If one were to conduct a brief once over of the current UK music scene, it would not be unreasonable to arrive at the conclusion that things are getting a bit, well, serious. Thus in the current climate of recession, doom, unemployment and gloom, it’s refreshing to hear a band renaming their third LP (previously entitled Dark Side of the Moon) as Thriller in wake of the death of The King of Pop. And if the cover should feature a spacesuit clad human emptying some sort of laser gun into a mass of flailing alien limbs, then definitely consider me interested in whoever’s making the music accompanying such tongue-in-cheek artistic statements.
Of course, I’ve always been on the side of Part Chimp. The Camberwell band represent the bloody and bruised underdog of UK rock music – unpretentiously brutal and loud. Naturally, they’re a phenomenal live act, but on this, their third LP, released on Mogwai’s Rock Action imprint, they might just have worked out how to translate their onstage ferocity onto record.
Thriller feels absolutely huge. It sounds like it was recorded in a wind tunnel full of amp stacks, so full and immersive is the sound. Album highlight ‘Dirty Sun’ rumbles, screeches and crashes like an oncoming thunderstorm, anthemic vocals straining against the wind and the rain of guitar and battered percusion. Opener ‘Trad’ is detuned desert rock, powered by new recruit Tracy Bellarie’s (ex-Ikara Colt) furiously overdriven bass. The filthy raucousness of ‘Sweet T’ shows how fuzz and distortion should be used: as a system overload, the music straining to escape the confines of the speakers or headphones.
That sense of humour exhibited on record title and case manifests itself musically as an absurdist sense of bombast, with nine minute album closer ‘Starpiss’ leering and lurching between full throttle fuzz pedal to the metal and detuned fret mangling. This isn’t Muse we’re talking about, however, and whilst the tapped solos might raise a grin, there’s never the feeling that the record has descended into the histrionic.

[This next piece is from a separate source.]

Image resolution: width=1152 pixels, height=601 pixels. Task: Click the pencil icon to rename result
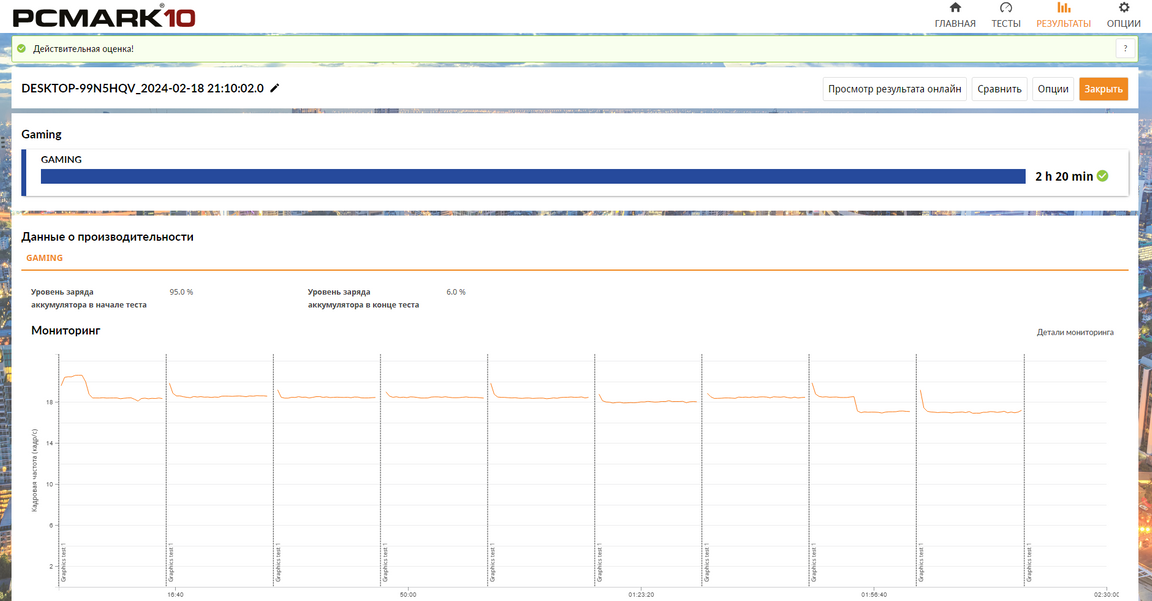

If there is a weakness to the Thriller, it’s the mildly repetitive formula: take a variation on a Sabbath riff and then crank it through a mass of pedals, fuzz and amplification until it positively hums with electricity, sweat and brawn. Yet it would be unfair to state that there hasn’t been any ground covered since I Am Come and Chart Pimp. ‘Super Moody’ nods at Harvey Milk’s back catalogue, starting as a chiming, almost hymn-like composition, before erupting into ear splitting life. Similarly, ‘Tomorrow Midnite” takes a full three minutes to erupt into life, Tim Cedar’s cooed “And when time smiles/we’ll cry” serving as an eerie warning for the gigantic wall of sludge that’s about to descend.

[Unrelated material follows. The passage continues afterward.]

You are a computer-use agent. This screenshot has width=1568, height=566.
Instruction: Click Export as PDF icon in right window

I don’t think I’ve managed to capture just how enjoyable and driving the music contained on Thriller is. Maybe it’s because the hooks are so gigantic, or the execution is so taut, but there’s something indefinably special about this record. It deserves to be played again and again, and not just as proof that Hydrahead and their US associates don’t hold the monopoly on breakneck rock music. Part Chimp they might be, but Thriller is one hundred percent prime rock and roll, that stands head and shoulders above the other knuckle dragging apes.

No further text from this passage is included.